Mitered corners add a nice clean finish to your quilts. Have fun choosing fabrics that either blend with your quilt or pick a fabric that pops as a frame for your quilt.
Here are the step-by-step instructions on how to make a mitered corner with the binding on your quilt.
Materials
- Binding ready to sew on a quilt
- Quilt sandwich ready for binding
- Quilt top
- Thread for sewing
Tools
- Sewing machine
- OPTIONAL: Walking foot for your sewing machine
- Iron
- Pressing surface or ironing board
Instructions
- Have your quilt all quilted and your binding made. See our overview article on binding a quilt.
Begin to sew your binding strip on your quilt with the right sides together, aligning the raw edges. I use 1/4-inch seam allowances. You'll sew the binding to the front of the quilt.
I like to use my walking foot for my sewing machine. - Sew until you get close to the first corner.
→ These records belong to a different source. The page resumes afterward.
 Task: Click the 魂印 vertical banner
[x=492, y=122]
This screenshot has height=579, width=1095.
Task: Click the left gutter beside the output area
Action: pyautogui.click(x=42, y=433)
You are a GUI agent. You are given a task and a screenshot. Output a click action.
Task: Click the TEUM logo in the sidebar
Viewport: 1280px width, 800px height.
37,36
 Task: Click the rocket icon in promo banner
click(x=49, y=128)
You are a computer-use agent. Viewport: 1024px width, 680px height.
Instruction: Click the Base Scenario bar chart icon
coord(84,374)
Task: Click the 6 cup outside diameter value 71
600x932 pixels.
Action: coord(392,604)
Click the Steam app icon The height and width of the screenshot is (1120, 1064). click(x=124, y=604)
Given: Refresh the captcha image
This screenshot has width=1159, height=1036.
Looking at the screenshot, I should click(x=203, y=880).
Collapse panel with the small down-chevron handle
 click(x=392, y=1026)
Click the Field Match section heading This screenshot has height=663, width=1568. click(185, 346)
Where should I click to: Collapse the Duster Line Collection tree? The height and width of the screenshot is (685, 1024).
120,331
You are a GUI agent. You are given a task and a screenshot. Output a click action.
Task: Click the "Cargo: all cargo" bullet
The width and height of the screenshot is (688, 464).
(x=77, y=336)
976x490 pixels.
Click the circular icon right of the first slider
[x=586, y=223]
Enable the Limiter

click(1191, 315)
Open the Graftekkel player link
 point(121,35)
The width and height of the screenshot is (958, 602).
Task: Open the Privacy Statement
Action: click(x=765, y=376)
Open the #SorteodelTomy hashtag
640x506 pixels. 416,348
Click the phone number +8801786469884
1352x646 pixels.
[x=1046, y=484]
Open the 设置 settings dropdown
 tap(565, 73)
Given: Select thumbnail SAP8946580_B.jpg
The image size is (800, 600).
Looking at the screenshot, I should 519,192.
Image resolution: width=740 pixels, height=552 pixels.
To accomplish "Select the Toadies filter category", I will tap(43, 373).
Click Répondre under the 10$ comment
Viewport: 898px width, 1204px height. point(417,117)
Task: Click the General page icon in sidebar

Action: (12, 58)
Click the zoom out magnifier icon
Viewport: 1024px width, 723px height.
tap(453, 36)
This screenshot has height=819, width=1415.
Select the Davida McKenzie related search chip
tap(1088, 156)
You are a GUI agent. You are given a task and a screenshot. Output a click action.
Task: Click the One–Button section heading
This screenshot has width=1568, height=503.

You want to stop sewing about (1) stitch before you get to the seam allowance. This quilt will have a 1/2-inch seam allowance. I use the guides on my presser foot to show me when I'm getting close to the corner. Measure from your needle to the edge of the quilt.
- Now we are ready for the next side of the quilt. Take your quilt and turn it 90-degrees. Fold your binding so that it has a diagonal fold from the seam you just stitched, to the corner of the quilt. In other words, flip the binding up so that it forms a diagonal from your previous stitching line, to the corner.
- Next, carefully fold the binding back down onto the quilt forming a fold on the top edge of the quilt. Line the raw edge of the biding with the edge of the quilt top.
- Begin sewing again about 1 stitch beyond the 1/2-inch mark. Secure or backstitch when you begin. We give this small bit to both sides to make sure we don't capture any of the folded fabric in the seams.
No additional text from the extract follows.